No último dia 30 de junho, o Superior Tribunal de Justiça (STJ) decidiu que o Banco do Brasil (BB) deve pagar indenização a um cliente que teve retido o salário depositado em sua conta para pagamento de dívida de cheque especial. O banco alegava ter exercido direito reconhecido em contrato e não haver ilegalidade na retenção, mas o STJ respondeu que a remuneração tem caráter alimentar, o que a torna imune a dedução, e que a apropriação do salário pelo banco é ilícita e dá margem a reparação por dano moral. O BB não quis comentar a decisão judicial.
Não é raro encontrar pessoas que têm parte do salário imediatamente "corroída" quando entra na conta. Foi isso o que aconteceu com a jornalista Maria Tereza Boccardi, na época em que era free-lancer do jornal O Globo e recebia o pagamento em sua conta corrente. "A remuneração oscilava muito, um mês vinha R$ 100, no outro R$ 200. Por isso usei o cheque especial para compensar, o que virou uma bola de neve", conta. Maria Tereza lembra que em alguns meses os recursos que recebia pelo trabalho não eram suficientes para cobrir os débitos no banco. "Fiquei refém do banco, por incompetência minha em administrar os recursos e pela voracidade do banco", lamenta.

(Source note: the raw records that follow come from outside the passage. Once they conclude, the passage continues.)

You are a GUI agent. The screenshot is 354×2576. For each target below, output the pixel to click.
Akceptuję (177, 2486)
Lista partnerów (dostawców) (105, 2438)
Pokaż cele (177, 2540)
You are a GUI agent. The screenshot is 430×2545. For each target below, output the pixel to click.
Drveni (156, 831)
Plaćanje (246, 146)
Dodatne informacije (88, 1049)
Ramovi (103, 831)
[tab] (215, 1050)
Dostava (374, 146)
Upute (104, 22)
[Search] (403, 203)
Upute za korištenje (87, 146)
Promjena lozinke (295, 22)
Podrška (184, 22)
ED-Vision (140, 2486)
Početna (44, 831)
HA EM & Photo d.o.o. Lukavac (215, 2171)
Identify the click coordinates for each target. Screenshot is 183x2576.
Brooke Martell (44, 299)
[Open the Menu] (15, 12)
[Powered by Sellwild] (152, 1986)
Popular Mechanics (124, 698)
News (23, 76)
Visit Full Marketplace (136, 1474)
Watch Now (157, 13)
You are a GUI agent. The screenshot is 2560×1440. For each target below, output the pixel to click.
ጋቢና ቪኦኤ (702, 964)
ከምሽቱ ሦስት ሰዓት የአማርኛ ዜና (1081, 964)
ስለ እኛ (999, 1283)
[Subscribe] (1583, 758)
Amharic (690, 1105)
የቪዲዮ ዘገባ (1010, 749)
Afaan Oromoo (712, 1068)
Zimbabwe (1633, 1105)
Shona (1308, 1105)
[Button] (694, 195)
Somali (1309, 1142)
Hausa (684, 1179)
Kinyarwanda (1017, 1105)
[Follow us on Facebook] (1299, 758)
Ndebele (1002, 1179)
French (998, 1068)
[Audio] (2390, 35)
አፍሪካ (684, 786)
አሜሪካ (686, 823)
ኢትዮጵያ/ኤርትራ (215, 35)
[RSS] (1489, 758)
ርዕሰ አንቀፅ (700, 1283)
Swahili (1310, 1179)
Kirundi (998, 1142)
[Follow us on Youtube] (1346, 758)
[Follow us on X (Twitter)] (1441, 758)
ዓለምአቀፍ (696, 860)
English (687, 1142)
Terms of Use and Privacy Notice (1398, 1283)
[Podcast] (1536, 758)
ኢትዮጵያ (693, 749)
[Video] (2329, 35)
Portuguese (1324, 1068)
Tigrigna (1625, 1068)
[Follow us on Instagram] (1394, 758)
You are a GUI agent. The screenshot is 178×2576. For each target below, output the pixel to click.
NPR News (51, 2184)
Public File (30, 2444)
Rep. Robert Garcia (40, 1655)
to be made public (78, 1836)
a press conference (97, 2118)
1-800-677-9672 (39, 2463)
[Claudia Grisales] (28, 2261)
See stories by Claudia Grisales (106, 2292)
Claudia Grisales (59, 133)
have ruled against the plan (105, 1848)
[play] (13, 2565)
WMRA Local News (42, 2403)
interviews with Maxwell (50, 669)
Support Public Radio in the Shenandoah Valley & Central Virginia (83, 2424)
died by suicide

Para especialistas, o salário é protegido pela Constituição e não pode ser apropriado pelo banco antes do cliente ter acesso. "Os banqueiros e seus executivos só respeitam o que lhes interessa e exercem enorme pressão nas decisões do Banco Central (BC). São como lobos que legislam pela própria alcatéia", ataca o presidente da Associação Nacional de Defesa dos Consumidores do Sistema Financeiro (Andif), Donizete Piton. "Existe uma resolução do BC que transforma a conta salário em conta corrente quando há movimentações nela, e é por isso que os bancos põem o salário no cheque especial. Mas as resoluções do BC não estão acima da Constituição."
A lei diz que o salário deve ser capaz de atender às necessidades vitais básicas do trabalhador e às de sua família com moradia, alimentação, educação, saúde, lazer, vestuário, higiene, transporte e previdência social. "Existe a obrigação do mutuário de pagar seus débitos, mas também existe o direito de dever para suprir as necessidades", opina o economista e especialista em direito empresarial, Ruy Orlando Mereniuk.
Para Mereniuk, a única saída para o cliente de banco cujo salário serve para pagar o empréstimo do cheque especial é procurar a Justiça. "As pessoas podem procurar a defensoria pública ou os escritórios-modelo que as faculdades de Direito, que são serviços gratuitos", orienta. O presidente do Acif, Donizete Piton, dá o mesmo conselho, com uma dica. "Lamentavelmente, o cliente tem que entrar na Justiça, ou abrir uma outra conta só para receber o salário", finaliza.